真剣な表情で部活のことを話している最中悪いのだけれど、やばい、困った。
急いでウィンナーを飲み込み、口元を押さえる。肩が震える中美佐に目配せすれば、彼女も限界が近いのか顔を下に向け、聞こえるか聞こえないかくらいの笑い声を発していた。
「おまえら二人には、」
「ぶっ‥ははははははは!!」
「ちょっ志眞!笑い方ひどっ、くくっ、あははは」
耐えきれなかった。
いきなり教室内に響いた私たちの品のない笑い声にクラスメートはもちろん、何かを言いかけた真田もぎろりとこちらを見た。ひええ怖い!
とりあえず真田のことで笑ったわけではない!ということにしなければ、私たちの身の危険。視線が泳ぐが、必死に脳内で話のネタを作る。

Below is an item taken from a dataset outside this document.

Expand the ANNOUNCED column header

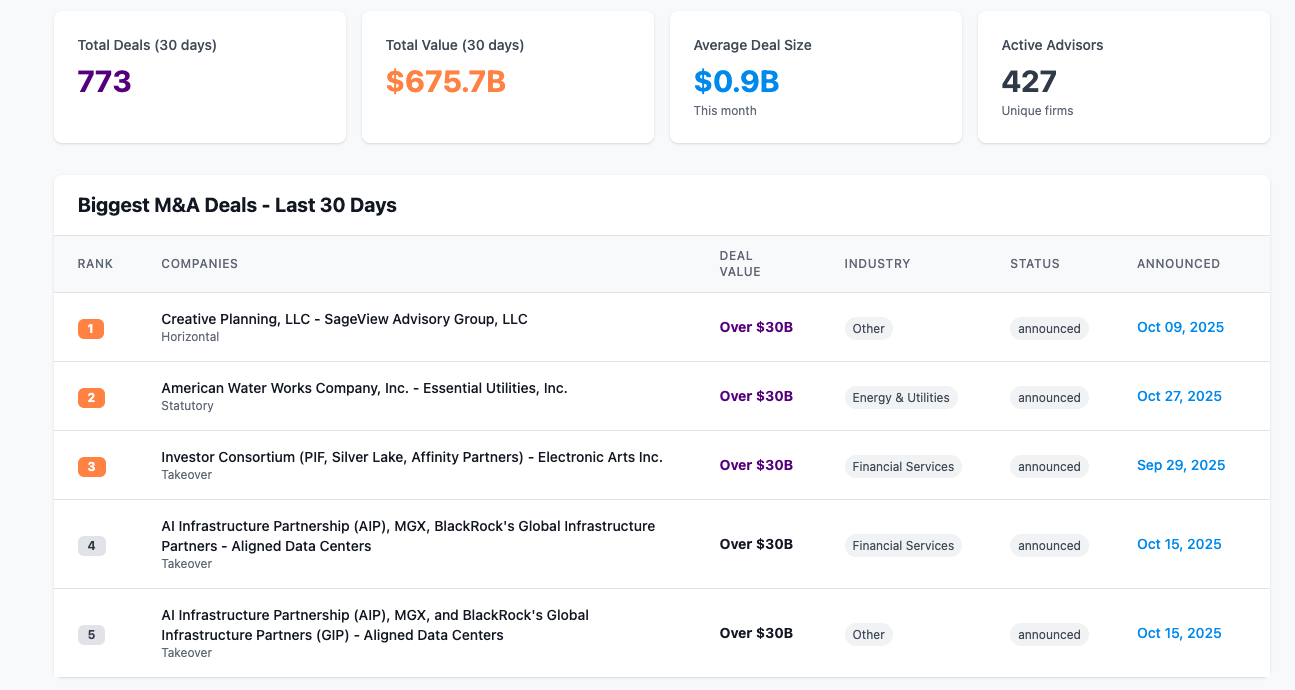pyautogui.click(x=1178, y=263)
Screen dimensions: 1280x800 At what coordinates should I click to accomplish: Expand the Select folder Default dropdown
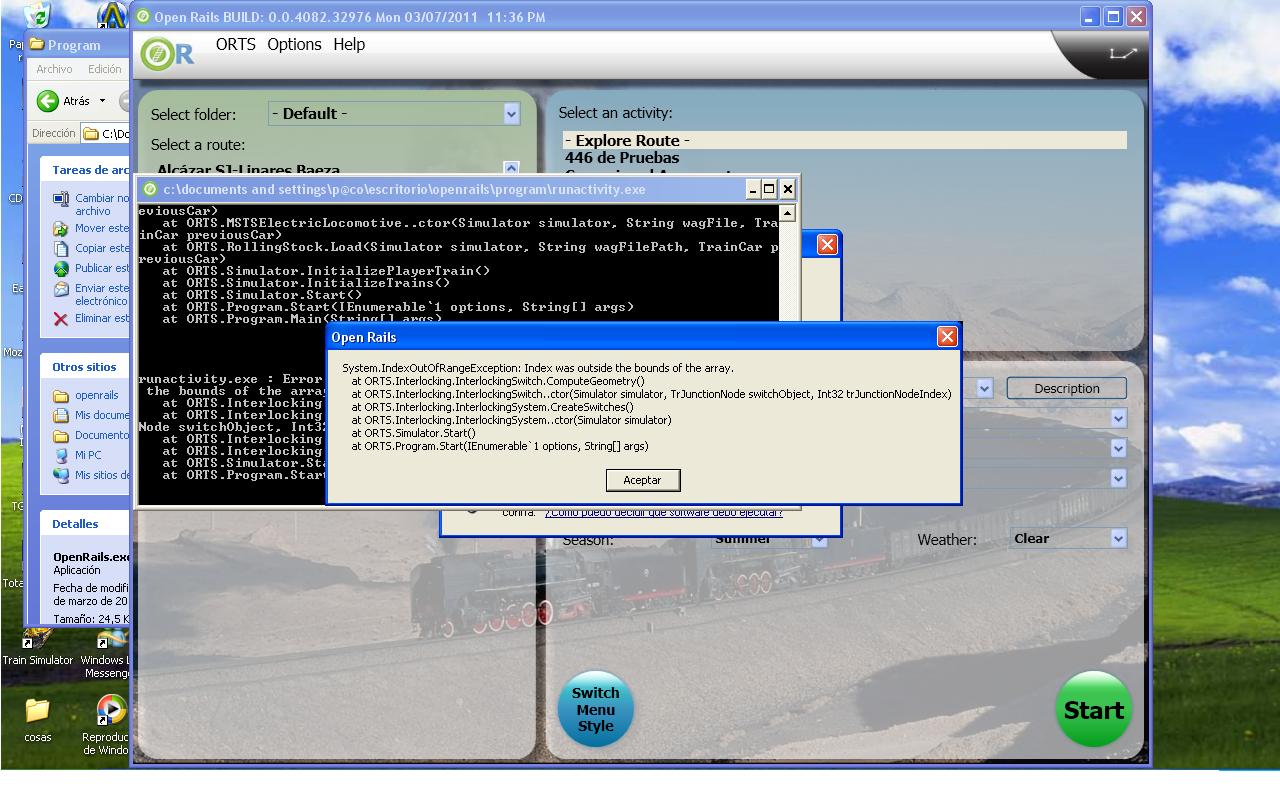(x=511, y=114)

「あ、あれはさ!年上とかそういう問題じゃないよね!なんかいろいろと!」
「ふっ‥くく」
「大人な人ってのはクリア、かも」
「案外お茶目だったらどーする」
「えっいやそれは……ふっ、待って想像したら、あはははっお腹痛いー!」
正直なところ話の内容は変わらなかったが、年上という単語が出てきたことにより、彼の注意は私たちから外れた、と思われる。
そしてあまりにもバカ笑いしているのが気になったのか、何の話をしているのか、と裕斗が聞いてきて。
「えっ、と、最近人気出てきたお笑い芸人」
という苦し紛れの嘘はすぐにバレる。
放課後になり本当のことを話せば、同じように彼もお腹を抱えて爆笑した。